- **Document segment**
School from Home: A Guide for Students


The levels of grading for fourth quarter progress reports Credit: Huntington Union Free School District

Erin Ye, Editor

On May 8th, fourth quarter progress reports will be released for all Huntington High School students and families. The situation is a little bit different than it was for last quarter’s progress reports, which were completed just before the district closed in mid-March in response to the COVID-19 pandemic that has since infiltrated every corner of the United States. This time around, teachers will include comments for each student, their choices being:


  • Has been handing in all of their work and engaging consistently in distance learning.
  • Has been handing in most of their work and engaging in distance learning.
  • Has turned in satisfactory work and could be more engaged in distance learning.
  • Has not been turning in their work and engaging in distance learning.

- **Exercise tasks**
• A. Rewrite the article on fourth quarter progress reports from "School from Home: A" up to and including "of their work and engaging in distance learning.", changing "distance learning" to "remote learning".
• B. Write the next part of the article on Huntington High School's fourth quarter progress reports, starting after its final line.

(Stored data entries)
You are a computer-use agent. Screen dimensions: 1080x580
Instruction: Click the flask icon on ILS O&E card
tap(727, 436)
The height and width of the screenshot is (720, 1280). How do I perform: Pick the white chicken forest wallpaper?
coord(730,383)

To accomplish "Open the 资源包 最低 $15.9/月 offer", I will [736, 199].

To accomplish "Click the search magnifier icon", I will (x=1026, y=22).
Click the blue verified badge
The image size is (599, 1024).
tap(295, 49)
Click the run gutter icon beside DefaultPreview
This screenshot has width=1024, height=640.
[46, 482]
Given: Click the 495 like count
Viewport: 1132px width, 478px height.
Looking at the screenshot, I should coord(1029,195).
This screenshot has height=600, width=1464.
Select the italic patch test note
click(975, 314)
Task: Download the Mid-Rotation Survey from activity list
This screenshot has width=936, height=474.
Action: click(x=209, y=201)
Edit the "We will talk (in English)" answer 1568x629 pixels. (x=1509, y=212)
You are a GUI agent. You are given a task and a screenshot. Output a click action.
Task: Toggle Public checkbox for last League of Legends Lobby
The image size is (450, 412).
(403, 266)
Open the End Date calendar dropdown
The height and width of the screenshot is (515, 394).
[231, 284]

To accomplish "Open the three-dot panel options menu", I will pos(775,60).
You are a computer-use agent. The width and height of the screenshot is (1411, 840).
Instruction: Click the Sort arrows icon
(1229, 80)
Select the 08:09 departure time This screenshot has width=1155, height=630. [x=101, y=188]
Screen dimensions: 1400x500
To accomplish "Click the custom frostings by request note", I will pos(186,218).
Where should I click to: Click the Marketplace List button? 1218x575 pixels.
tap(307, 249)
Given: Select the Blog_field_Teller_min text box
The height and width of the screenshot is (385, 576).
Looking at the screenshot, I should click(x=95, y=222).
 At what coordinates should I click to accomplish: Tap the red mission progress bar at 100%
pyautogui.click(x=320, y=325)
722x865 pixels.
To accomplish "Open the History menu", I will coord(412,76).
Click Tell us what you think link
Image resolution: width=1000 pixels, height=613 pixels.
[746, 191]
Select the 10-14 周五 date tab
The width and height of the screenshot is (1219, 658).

- **Responses to the tasks**
• A.
School from Home: A Guide for Students


The levels of grading for fourth quarter progress reports Credit: Huntington Union Free School District

Erin Ye, Editor

On May 8th, fourth quarter progress reports will be released for all Huntington High School students and families. The situation is a little bit different than it was for last quarter’s progress reports, which were completed just before the district closed in mid-March in response to the COVID-19 pandemic that has since infiltrated every corner of the United States. This time around, teachers will include comments for each student, their choices being:


  • Has been handing in all of their work and engaging consistently in remote learning.
  • Has been handing in most of their work and engaging in remote learning.

• B.
What does this mean for students? Teachers have been giving forewarnings, so if you haven’t been doing your work or waking up for live sessions, you still have time to turn it around. Honestly, most meetings don’t last longer than half an hour (since teachers have to meet with every section within their allotted 60 minutes), and attending them is usually worthwhile. They’re used as review and Q&A sessions, and they’re immensely helpful. They also help add structure to your day, having you to start your day at 9:00 a.m. and continue from there on out. I would recommend you to attend as many as you can because it’s an easy way to earn participation points and it really can reduce the stress that comes from learning at home.

You still have time to turn it around.”

 Teachers have been advised to limit classwork to 30 minutes a day, but this isn’t exactly a guarantee. Some teachers assign an hour’s worth of work, but make it due in two days. It’s expected that students spend a half hour each day working on the assignment, but teenagers are master procrastinators and the majority will tell you that they do all of the work on the second day. It seems we’re just attracted to the idea of stress, but time management really is a difficult skill to master, especially when there’s no one other than yourself to hold you accountable. If you can, try to start your assignments the day that they’re due. Maybe even finish it on the first and relax on the second day when you’re work-free. It feels great, trust me.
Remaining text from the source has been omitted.